The same problematic Big Tech ties show up across the Democratic consulting landscape. Bully Pulpit Interactive, one of the leading firms for Democratic digital advertising, helped Sens. Raphael Warnock and Jon Ossoff (both D-GA) win their historic victories in 2020 – and helps Mark Zuckerberg manage his public image. Ben LaBolt, one of BPI’s partners, who previously had been a press secretary on President Obama’s re-election campaign, is quoted in news articles as a spokesperson for Mark Zuckerberg’s political activity. 

SKDK is a major player in Democratic PR and communications. The “D” in SKDK is Anita Dunn – a top advisor to President Biden and previously to President Obama. The firm has lobbied for offshore tax breaks for Apple and Google and fought for public financial incentives for Amazon when the company was considering placing a headquarters campus in New York City.

Some Democratic-aligned consultancies initially saw clients like Google, Amazon, Facebook, and Apple as benign or even benevolent forces in the world. Any such illusions should now be erased. 

Time and again, Big Tech has prioritized profit over the public good. These companies have harmed workers, small businesses, consumers, and our children’s mental health. They have aggressively fought against anything that would constrain their revenue and profits: unionization, fair taxation, antitrust regulation, consumer privacy protections.

Big Tech companies aided ICE’s war against migrant communities and international crackdowns on climate activists.
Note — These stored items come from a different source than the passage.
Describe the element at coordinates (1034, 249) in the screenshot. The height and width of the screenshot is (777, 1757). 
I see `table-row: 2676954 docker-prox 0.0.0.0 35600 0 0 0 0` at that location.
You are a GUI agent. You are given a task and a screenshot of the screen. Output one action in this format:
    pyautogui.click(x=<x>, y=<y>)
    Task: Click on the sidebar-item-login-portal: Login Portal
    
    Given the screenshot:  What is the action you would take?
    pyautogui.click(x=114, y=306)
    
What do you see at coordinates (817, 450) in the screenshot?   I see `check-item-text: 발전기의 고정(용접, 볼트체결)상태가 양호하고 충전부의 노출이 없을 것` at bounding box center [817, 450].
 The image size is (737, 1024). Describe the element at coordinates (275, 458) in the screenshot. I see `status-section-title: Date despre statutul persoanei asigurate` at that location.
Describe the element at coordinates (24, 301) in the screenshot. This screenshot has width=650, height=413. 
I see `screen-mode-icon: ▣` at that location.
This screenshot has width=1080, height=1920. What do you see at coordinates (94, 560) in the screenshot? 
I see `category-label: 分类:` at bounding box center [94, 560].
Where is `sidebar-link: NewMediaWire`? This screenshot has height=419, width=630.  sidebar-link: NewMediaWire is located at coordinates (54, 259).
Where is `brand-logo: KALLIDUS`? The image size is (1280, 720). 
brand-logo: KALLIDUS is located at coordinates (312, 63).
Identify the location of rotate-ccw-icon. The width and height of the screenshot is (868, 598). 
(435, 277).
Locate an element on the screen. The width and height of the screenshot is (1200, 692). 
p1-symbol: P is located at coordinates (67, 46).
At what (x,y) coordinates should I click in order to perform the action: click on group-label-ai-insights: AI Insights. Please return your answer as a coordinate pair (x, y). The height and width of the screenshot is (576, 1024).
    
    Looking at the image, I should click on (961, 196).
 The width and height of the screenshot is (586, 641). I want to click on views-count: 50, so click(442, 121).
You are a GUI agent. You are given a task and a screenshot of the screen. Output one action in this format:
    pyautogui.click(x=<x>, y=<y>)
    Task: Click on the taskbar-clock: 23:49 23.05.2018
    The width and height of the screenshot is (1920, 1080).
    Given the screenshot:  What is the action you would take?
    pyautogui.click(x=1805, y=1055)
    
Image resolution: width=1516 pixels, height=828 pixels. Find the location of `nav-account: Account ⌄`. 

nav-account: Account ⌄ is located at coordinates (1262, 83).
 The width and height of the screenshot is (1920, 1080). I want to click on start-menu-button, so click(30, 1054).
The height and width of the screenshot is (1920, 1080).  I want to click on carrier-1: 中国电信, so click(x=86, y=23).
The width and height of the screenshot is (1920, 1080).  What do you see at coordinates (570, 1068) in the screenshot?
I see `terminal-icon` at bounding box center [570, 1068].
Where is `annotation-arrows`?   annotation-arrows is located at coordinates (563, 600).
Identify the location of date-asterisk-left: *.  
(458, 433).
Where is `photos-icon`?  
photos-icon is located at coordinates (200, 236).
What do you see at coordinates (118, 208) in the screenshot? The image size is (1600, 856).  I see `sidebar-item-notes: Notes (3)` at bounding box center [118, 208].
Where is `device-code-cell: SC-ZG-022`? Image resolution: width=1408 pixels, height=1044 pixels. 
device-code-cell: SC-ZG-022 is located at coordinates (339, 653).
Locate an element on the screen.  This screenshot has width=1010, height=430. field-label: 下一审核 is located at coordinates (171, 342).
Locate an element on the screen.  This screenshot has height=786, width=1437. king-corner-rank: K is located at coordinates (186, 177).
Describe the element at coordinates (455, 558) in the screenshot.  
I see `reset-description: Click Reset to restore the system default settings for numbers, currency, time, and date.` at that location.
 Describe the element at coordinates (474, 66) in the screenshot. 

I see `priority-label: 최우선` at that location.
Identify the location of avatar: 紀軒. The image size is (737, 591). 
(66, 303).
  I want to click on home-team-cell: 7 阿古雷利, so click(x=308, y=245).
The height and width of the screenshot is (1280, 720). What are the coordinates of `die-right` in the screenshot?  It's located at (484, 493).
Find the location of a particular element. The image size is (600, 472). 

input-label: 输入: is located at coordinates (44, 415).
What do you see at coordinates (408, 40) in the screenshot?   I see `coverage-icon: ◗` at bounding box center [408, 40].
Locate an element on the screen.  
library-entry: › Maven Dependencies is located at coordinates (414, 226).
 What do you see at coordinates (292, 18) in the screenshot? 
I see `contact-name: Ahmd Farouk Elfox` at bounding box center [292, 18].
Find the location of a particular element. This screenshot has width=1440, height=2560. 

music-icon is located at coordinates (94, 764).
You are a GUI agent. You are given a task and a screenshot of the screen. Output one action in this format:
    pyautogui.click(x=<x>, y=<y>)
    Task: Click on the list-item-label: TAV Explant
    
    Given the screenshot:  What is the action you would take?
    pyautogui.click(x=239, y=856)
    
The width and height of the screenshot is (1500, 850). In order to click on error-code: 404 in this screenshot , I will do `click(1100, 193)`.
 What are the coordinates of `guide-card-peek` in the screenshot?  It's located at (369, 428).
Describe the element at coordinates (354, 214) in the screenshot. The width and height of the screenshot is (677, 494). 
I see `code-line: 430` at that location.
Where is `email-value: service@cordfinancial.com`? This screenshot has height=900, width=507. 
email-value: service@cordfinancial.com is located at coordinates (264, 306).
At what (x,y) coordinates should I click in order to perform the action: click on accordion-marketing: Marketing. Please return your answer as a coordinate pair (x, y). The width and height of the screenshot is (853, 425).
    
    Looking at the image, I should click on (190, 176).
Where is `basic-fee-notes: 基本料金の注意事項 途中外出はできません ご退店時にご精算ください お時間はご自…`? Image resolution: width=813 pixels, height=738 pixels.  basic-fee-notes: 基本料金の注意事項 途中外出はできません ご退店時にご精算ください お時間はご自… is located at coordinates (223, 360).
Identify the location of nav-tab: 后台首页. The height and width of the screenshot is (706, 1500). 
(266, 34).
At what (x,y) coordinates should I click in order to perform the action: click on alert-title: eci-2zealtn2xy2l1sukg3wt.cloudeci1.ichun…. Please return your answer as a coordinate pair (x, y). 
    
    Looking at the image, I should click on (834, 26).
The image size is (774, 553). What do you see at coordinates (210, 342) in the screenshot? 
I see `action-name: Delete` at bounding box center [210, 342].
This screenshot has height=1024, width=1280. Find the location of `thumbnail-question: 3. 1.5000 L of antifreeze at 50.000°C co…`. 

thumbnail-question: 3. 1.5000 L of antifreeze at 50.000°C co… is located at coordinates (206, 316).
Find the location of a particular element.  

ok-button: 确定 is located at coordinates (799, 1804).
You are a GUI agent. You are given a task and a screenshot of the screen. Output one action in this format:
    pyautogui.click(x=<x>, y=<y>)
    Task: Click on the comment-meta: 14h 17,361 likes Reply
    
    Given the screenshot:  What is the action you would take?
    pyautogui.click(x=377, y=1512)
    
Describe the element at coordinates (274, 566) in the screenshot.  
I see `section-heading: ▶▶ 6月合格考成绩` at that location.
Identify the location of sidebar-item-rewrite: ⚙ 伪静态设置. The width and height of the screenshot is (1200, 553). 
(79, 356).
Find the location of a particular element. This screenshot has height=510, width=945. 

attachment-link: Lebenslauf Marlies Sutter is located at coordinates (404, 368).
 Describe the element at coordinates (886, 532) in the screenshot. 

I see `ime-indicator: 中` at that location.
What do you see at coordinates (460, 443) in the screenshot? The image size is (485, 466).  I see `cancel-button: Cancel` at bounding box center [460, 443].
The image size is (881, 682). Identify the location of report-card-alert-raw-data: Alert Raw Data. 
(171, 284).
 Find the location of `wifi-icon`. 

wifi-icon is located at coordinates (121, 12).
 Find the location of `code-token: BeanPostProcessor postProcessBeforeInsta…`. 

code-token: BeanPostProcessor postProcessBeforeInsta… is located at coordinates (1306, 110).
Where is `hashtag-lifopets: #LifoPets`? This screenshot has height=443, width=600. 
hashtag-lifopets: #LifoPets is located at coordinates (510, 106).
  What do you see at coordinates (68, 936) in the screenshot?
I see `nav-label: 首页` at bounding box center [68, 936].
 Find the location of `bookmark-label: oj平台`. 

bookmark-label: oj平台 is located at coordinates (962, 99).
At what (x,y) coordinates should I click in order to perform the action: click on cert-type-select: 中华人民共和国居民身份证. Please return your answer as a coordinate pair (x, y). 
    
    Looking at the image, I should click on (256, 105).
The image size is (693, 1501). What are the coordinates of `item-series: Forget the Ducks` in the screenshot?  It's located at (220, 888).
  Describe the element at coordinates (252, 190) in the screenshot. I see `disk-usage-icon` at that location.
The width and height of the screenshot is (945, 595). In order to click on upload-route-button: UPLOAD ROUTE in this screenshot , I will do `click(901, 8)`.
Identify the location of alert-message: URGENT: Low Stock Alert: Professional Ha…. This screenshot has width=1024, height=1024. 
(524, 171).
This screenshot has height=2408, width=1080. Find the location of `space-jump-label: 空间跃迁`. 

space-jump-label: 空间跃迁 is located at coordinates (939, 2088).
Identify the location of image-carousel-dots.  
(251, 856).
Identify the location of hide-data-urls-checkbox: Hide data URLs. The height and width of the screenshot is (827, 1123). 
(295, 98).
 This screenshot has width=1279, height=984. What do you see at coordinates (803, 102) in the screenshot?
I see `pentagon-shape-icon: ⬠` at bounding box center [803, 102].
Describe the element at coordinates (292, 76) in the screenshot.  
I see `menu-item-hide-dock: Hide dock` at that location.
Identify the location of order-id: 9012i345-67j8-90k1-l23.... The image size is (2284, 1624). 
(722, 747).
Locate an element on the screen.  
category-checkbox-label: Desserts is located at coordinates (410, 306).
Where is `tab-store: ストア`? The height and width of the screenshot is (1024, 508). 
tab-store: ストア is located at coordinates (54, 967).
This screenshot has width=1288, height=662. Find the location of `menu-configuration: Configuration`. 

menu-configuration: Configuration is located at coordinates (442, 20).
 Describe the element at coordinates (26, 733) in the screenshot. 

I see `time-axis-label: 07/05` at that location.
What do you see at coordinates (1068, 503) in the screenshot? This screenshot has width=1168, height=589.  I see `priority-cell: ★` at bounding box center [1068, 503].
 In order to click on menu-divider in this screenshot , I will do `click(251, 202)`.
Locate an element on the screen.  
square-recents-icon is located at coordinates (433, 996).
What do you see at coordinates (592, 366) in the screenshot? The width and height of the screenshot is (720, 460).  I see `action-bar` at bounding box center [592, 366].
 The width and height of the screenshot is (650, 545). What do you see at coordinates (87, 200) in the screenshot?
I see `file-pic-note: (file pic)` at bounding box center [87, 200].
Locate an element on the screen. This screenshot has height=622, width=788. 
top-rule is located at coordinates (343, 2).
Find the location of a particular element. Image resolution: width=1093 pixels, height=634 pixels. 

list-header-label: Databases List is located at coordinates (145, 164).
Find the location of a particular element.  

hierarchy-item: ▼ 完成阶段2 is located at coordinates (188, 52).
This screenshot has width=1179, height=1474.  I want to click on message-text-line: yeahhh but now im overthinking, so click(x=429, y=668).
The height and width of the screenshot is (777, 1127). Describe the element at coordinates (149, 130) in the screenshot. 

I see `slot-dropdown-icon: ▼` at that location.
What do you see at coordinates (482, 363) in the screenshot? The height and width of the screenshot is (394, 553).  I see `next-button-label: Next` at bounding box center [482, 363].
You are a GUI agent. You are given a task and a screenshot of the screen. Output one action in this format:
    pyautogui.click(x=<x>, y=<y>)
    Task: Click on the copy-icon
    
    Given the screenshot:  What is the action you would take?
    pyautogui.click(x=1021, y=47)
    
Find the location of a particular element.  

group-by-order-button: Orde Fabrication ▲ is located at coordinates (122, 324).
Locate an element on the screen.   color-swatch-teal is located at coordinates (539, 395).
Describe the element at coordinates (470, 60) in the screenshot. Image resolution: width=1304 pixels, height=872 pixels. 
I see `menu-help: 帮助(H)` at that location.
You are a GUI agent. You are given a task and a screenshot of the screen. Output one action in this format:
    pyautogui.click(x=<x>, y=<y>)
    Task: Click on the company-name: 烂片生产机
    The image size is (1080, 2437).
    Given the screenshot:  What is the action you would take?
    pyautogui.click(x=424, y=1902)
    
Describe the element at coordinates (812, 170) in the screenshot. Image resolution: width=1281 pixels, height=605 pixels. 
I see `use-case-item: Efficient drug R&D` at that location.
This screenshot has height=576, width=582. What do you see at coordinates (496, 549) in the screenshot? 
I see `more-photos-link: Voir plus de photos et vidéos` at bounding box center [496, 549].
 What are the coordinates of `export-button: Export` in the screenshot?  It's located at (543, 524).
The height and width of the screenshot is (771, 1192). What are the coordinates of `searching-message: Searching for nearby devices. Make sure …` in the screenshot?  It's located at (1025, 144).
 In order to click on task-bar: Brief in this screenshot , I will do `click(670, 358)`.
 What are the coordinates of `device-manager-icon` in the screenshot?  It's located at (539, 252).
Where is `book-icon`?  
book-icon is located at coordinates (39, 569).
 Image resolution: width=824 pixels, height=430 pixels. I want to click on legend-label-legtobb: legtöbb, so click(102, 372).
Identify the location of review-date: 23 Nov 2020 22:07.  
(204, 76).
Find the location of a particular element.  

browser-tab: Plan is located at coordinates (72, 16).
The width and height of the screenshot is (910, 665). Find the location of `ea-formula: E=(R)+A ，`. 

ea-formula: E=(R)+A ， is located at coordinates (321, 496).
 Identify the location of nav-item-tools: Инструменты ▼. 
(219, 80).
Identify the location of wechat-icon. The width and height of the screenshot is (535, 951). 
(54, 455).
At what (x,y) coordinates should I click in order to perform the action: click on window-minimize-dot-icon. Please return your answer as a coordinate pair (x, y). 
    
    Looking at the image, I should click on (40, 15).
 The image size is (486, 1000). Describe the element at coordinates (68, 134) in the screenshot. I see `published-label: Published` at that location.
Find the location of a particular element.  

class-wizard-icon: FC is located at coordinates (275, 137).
They have allowed their platforms to be used for spreading disinformation that weakens our democracy and misinformation that undermines public health. They spread hate and extremism.  

These companies have demonstrated all the behaviors of monopolies, stifling competitors and consolidating more and more power.  When investigated on any of these abuses, they lie to Congress and the public. They spend millions on misleading lobbying campaigns to prevent meaningful regulation from keeping them in check. 

Big Tech companies are not friends to progressives. Either these Democratic consulting firms should drop their Big Tech clients, or the Democratic Party should find new consultants.